Desprezado até pelos demais réus, Streicher, todavia, tinha a seu favor no julgamento o fato de que nunca pertencera ao círculo de líderes do Terceiro Reich. A Promotoria não logrou apresentar nenhuma prova de que ele tinha conhecimento dos campos de concentração, malgrado ele pleiteasse constantemente o extermínio do povo judeu. A sua defesa foi capaz de demonstrar que Streicher era desprezado por todos os líderes do regime nazista, exceto por Hitler (que, ainda assim, o via com reservas).

Streicher, todavia, como bem aponta Smith, foi mais vítima de seu comportamento do que de suas ações. Seu próprio advogado o detestava, e os juízes viam-se frequentemente irritados com a atitude desprezível e absurda do réu quando falava, obrigando-o diversas vezes a calar-se.[163]

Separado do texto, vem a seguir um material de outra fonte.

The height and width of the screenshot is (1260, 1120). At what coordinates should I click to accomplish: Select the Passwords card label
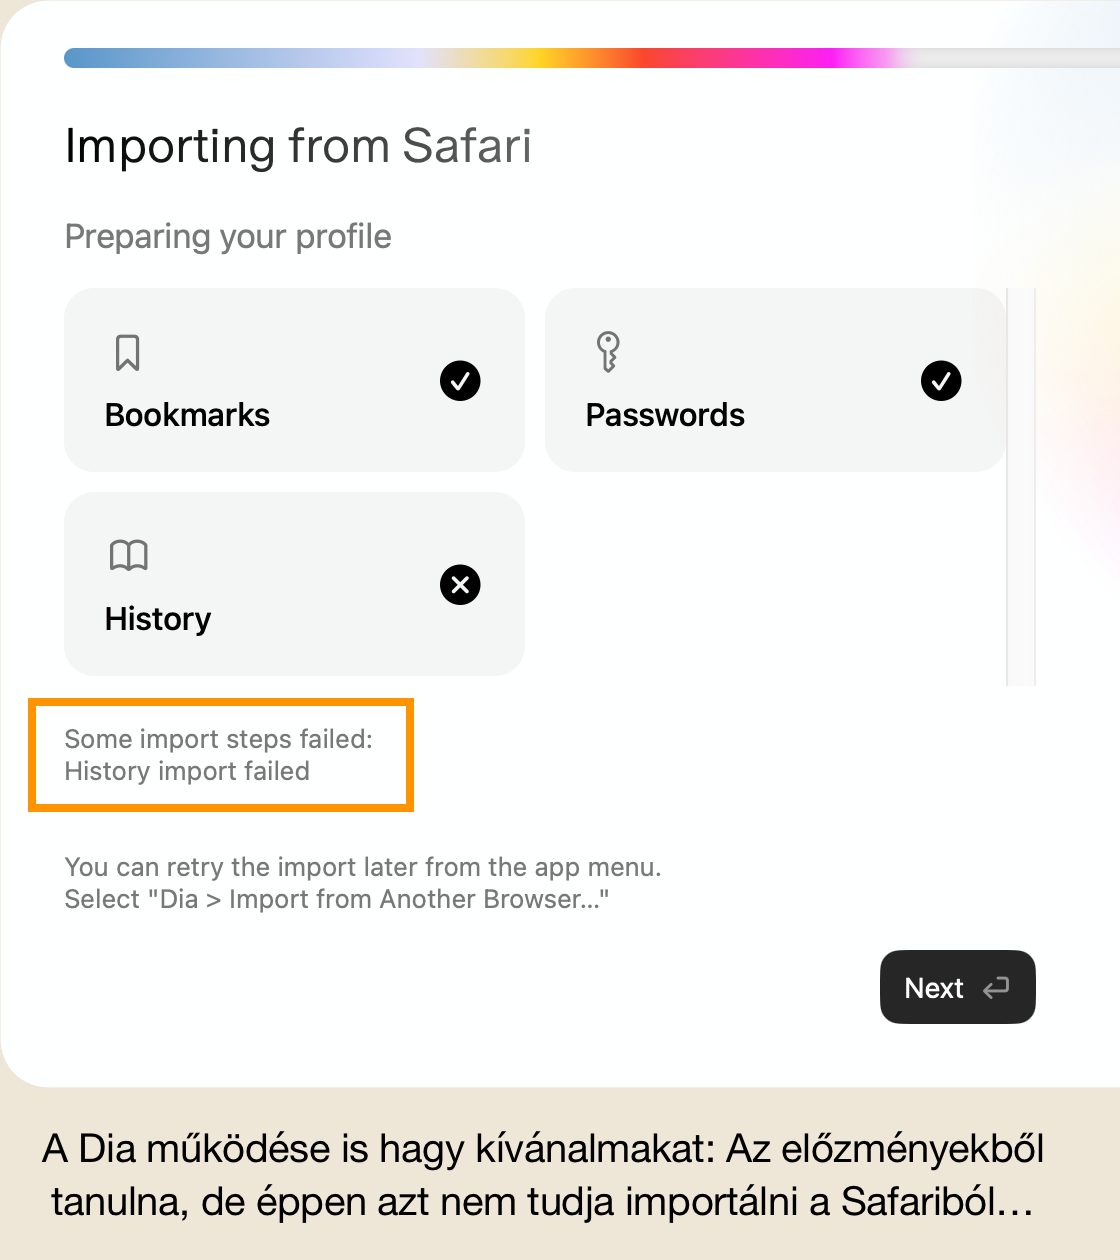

O Tribunal entendeu que a condenação de Streicher careceria de provas concretas. Por outro lado, nenhum dos juízes conseguia esconder a vontade que tinham de condená-lo, em razão de suas atitudes anti-semitas. Para resolver o problema, decidiu-se que Streicher era culpado por incitar, por meio de seu jornal e de seus discursos, o genocídio perpetrado pelas foras armadas alemãs.

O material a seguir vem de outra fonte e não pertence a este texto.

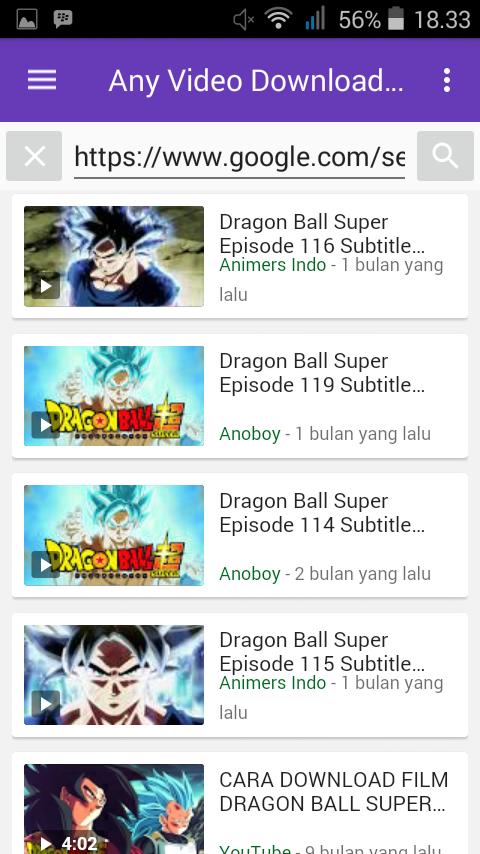Play the Episode 116 video thumbnail
480x854 pixels.
coord(114,257)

Dessa forma, foi condenado somente pela acusação 4, mas ainda assim  sentenciado à forca.[164]

k) Walther Funk – Tal qual Streicher, Funk era considerado por todos um homem fraco, sem importância real no regime nazista. Fora Ministro da Economia em 1938 e Presidente do Reichsbank (Banco Central alemão) de 1939 a 1945. Nessa posição, fora responsável pelo estoque do butim resultante das pilhagens efetuadas pelo exército e pela SS nos países ocupados, principalmente das propriedades dos judeus aniquilados.

Sua defesa era simples, e corroborada por todos os outros testemunhos de líderes importantes do regime: Funk era um simples (mas dedicado, diga-se) cumpridor de ordens, especialmente as de Goering. Seu advogado conseguiu provar que Funk jamais fora ativo no planejamento ou preparação de qualquer crime analisado em Nuremberg, mas simples executor. Especial atenção foi dispensada ao fato de que ele fora conivente com o depósito, pela SS, de toneladas de dentes de ouro retirados dos corpos dos judeus exterminados nos campos de concentração[165]

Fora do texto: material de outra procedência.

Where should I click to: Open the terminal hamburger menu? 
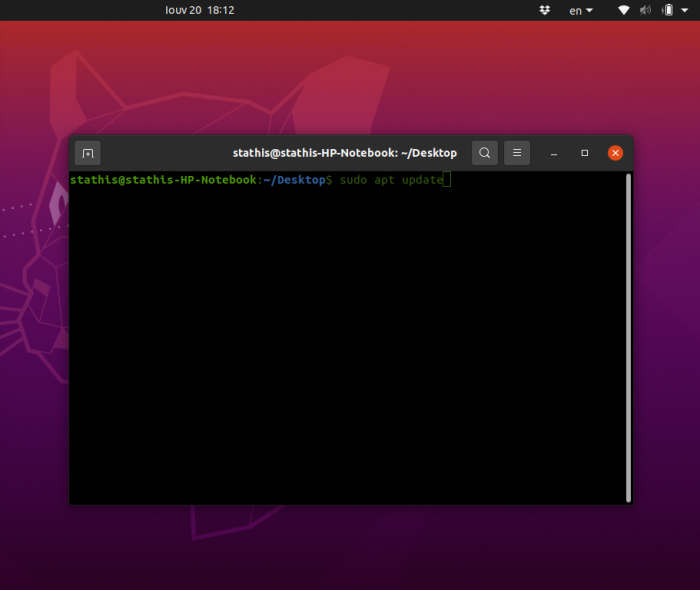pyautogui.click(x=517, y=153)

Smith demonstra que o Tribunal, ao julgar Funk, já aparentava conformidade com a enormidade dos crimes cometidos pelos nazistas – Funk fora o décimo réu a ser objeto de deliberações pelos juízes – o que acarretou na desconsideração de grande parte da tese da Promotoria, no sentido de que as medidas econômicas levadas a cabo por Funk teriam causado fome e exploração deliberadas sobre os povos ocupados. Um dos juízes, ante o patente caráter de subalterno de Funk, chegou a comentar: “Funk não pode alegar que não era conhecedor do assunto; só pode alegar fraqueza.”[166]

Assim, mesmo tendo sido condenado pelas acusações 2, 3 e 4, foi sentenciado à prisão perpétua, escapando da forca.[167]

l) Hjalmar Schacht – de todos os réus em Nuremberg, o caso que mais causou discussões e divisões entre os juízes foi o de Schacht. Ministro da Economia entre 1933 a 1938, ele fora um dos responsáveis pela milagrosa recuperação econômica da Alemanha durante os meses posteriores à ascensão de Hitler ao poder. Era de conhecimento geral (e admitido por ele próprio) que Schacht fora crucial na ascensão e consolidação do poder nazista na Alemanha.

Mas o caso de Schacht esbarrava em dois obstáculos imponentes: o primeiro consistia no fato de que ele rompera relações com Hitler no início da guerra, por discordar das guerras de agressão movidas por esse, o que havia acarretado na sua prisão e internação no campo de concentração de Dachau até o final da guerra. O segundo obstáculo, ainda mais importante, era o fato de que Schacht colaborara secretamente com o governo norteamericano durante a guerra, enviando a esse informações confidenciais.

A Promotoria, e especialmente o Promotor-chefe Jackson, sabiam que Schacht poderia, a qualquer momento, expor suas conexões com o governo dos EUA.[168] Ademais, inexistiam provas de que ele tivera conhecimento das atrocidades cometidas pelos nazistas. A acusação, portanto, consistia unicamente no auxílio que Schacht emprestara a Hitler para reerguer a Alemanha e rearmá-la, em violação direta do Tratado de Versalhes.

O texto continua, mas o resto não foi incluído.